ギターと木材をめぐって

2023-12-22 17:38:22 | Dano Column
現在発売中のギター・マガジン2024年1月号の特集は「エレキ・ギターと木材の話」である。それほど目新しい情報はないけれども、量的には充実した特集となっているし、さらに付録として、約50種類のトーンウッドを網羅的に掲載した「ギター用木材ハンドブック」もついてくる。

エレキ・ギターと木材の、その歴史をさかのぼれば、当然のことながらアコースティック・ギターがあり、中世・ルネサンス期のリュートやウードといった撥弦楽器にまで至るのだが、弦の振動を共鳴させる部分(棹や胴)に木材が使用されてきたことから、エレキ・ギターという、音を電気的に増幅させる機構を備えた楽器においても、木材がそのサウンドに与える影響については、果てしない探求と議論が続いているというのが現状だろう。そのため、ともすれば議論が過熱してしまうことがあり、ギターマニアの間では、木材の話になると場が「荒れる」と言われたりもするのだが、それゆえに今月のギター・マガジンが「売れる」のならば、それはそれでまことにめでたいことではあるまいか。

とはいえ、この特集においては、木材に関する様々なテーマについて、56個のQ&A形式で記事にしてはいるものの、センシティヴな内容にはなるべく踏み込まないように配慮されているようではある。

極端に言えば、エレキ・ギターを構成する一つ一つの材すべてがそのギターの出すサウンドに影響していると考えられるならば、アコースティック・ギターなどに比べればその影響は小さいかもしれないが、使われている木材が違えば音も違うはずだし、同じ木材でも部位が違う、いや、そもそも全く同一の木材などないわけだから、個体差はあるはずだ、同じギターでも温度や湿度、弾き込みや経年変化によって音も変わるはずだ、といったようにどんどん議論がひろがっていってしまう。そのような音の変化、違いが人間の耳によって識別できるものなのか、周波数などを計測しないとわからないものなのか、そもそも、その違いが音の良し悪しの判断に関与するほどのものなのかどうか。いずれにせよ、木材の違いによる音の違いをいったん語りだすと、そうそう簡単にはいかなくなってしまうのである。

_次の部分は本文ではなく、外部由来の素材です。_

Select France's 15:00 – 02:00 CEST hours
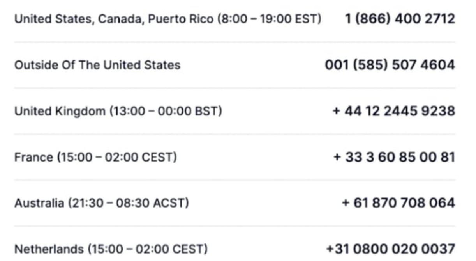This screenshot has height=261, width=476. coord(117,157)
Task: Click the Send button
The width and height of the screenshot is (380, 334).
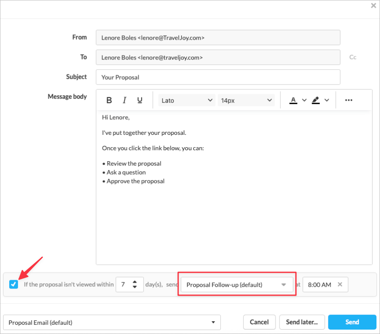Action: [352, 322]
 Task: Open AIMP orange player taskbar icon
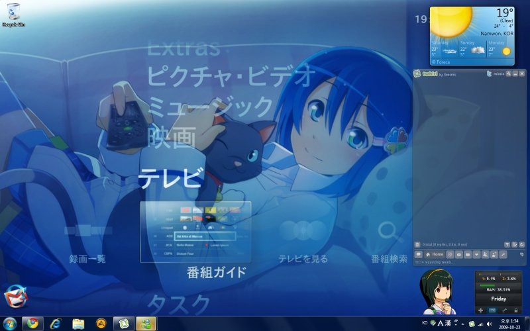click(101, 324)
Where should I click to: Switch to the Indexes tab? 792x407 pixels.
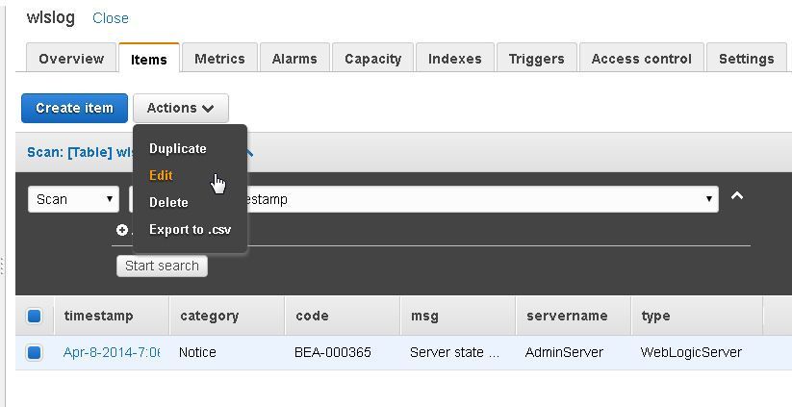click(454, 59)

その一方で、木材ではない素材を使用したギターというのも、エレキ・ギターの歴史には登場する。「Dano研」的にはどちらかといえばこちら側が本領となるわけだが、今回の特集でもそれらについては若干触れられている。これまでのエレキ・ギターの歴史においては、レゾグラスと呼ばれるFRP樹脂やアクリル、アルミニウムやカーボンなど、実に様々な素材が使われてきた。ここには、さほど遠くない未来に到来するだろう森林資源の枯渇を見越しながらの新素材の活用という側面があり、また、加工のしやすさや低コスト化を追求するといった側面もあったわけで、そのなかで、ダンエレクトロのギターについても記事の一つとして触れられているのだが、ダンエレクトロといえば、もちろんその素材はメゾナイトということになる。とはいえこれは木材チップを圧縮した材なので、木材といえば木材ということになってしまうため、新素材の話とは別枠での記事になったのだろうと思われる。

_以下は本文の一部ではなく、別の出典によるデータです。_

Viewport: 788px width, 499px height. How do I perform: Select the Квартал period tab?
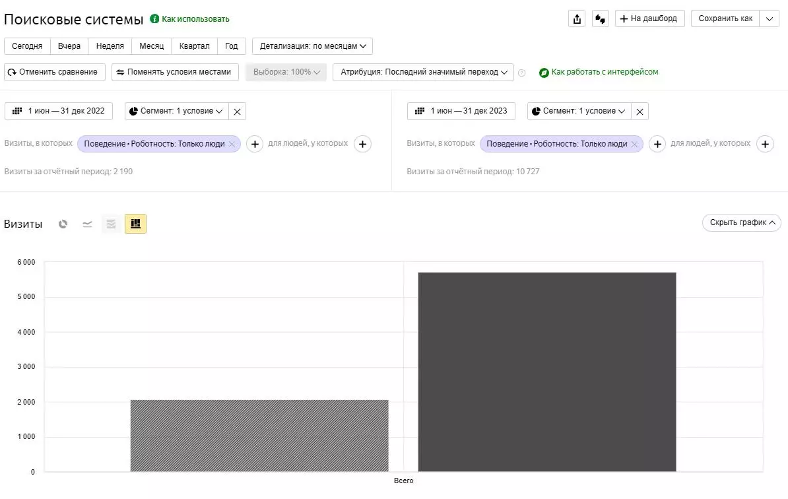194,46
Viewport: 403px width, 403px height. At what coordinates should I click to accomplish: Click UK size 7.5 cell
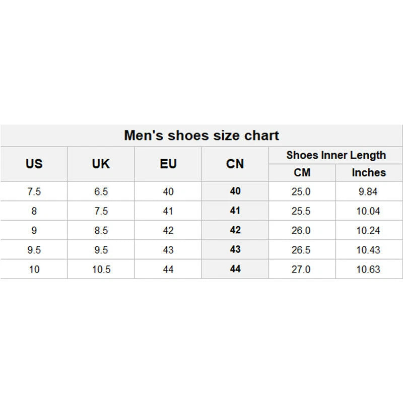tap(101, 211)
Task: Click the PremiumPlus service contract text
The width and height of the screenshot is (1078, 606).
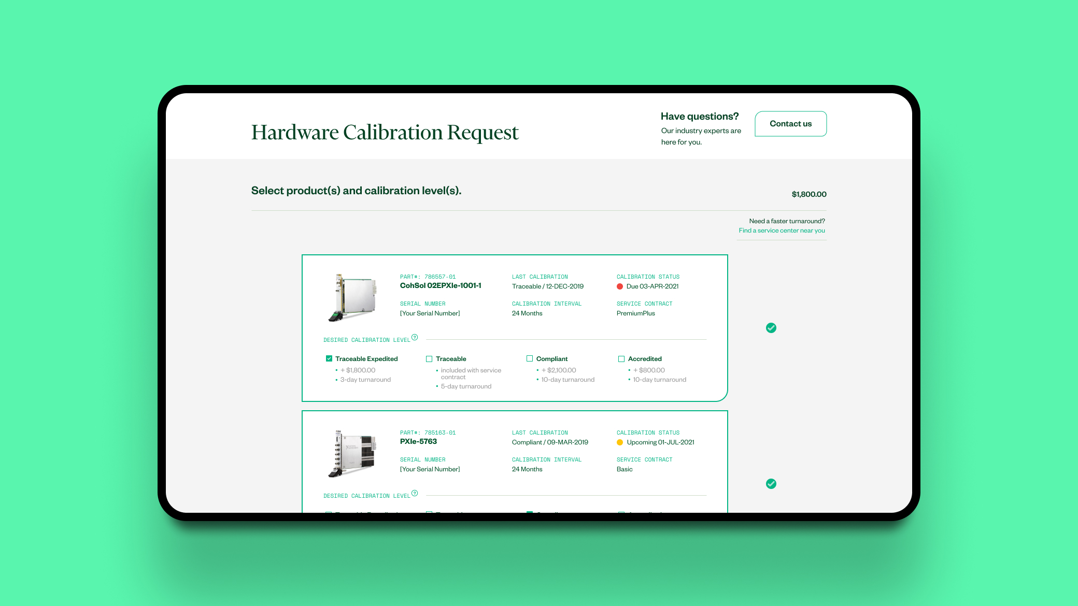Action: [635, 313]
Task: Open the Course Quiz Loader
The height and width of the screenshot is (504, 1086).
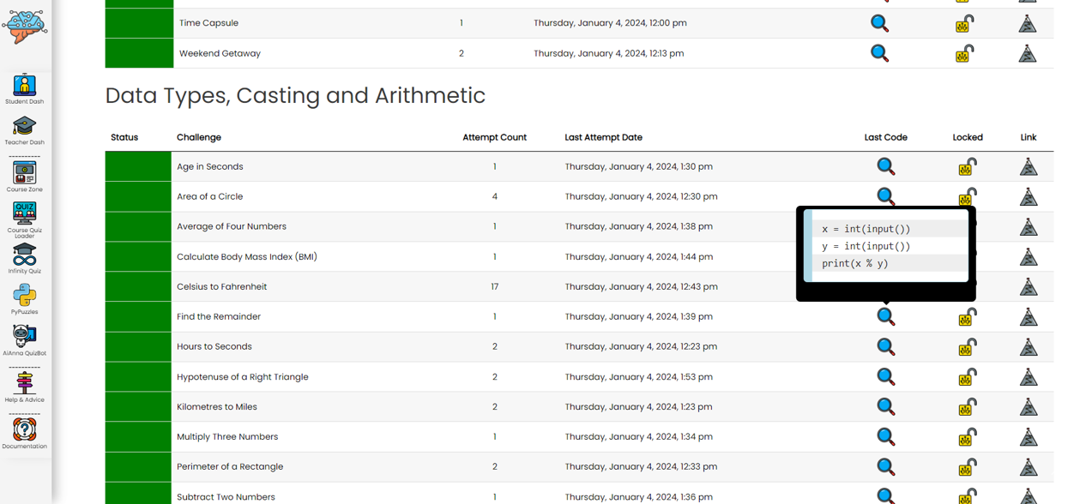Action: coord(24,213)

ダンエレクトロついでに蛇足を言えば、その最初期のモデルにおいてはネックの一部にアルミが使われていたことがあったし、また、通常の木材の使用ということで言えば、ネックにはポプラ、ボディにはパインが使用されていた。そして指板には今では希少材となったハカランダが使用されてもいた。このことからわかるように、ハカランダは、1950年代、60年代にあっては、通信販売で売られているような廉価なスチューデントモデルにも使用されるくらいありふれた木材だったのであり、そんなにありがたがらなくてもいいようなものだったのである。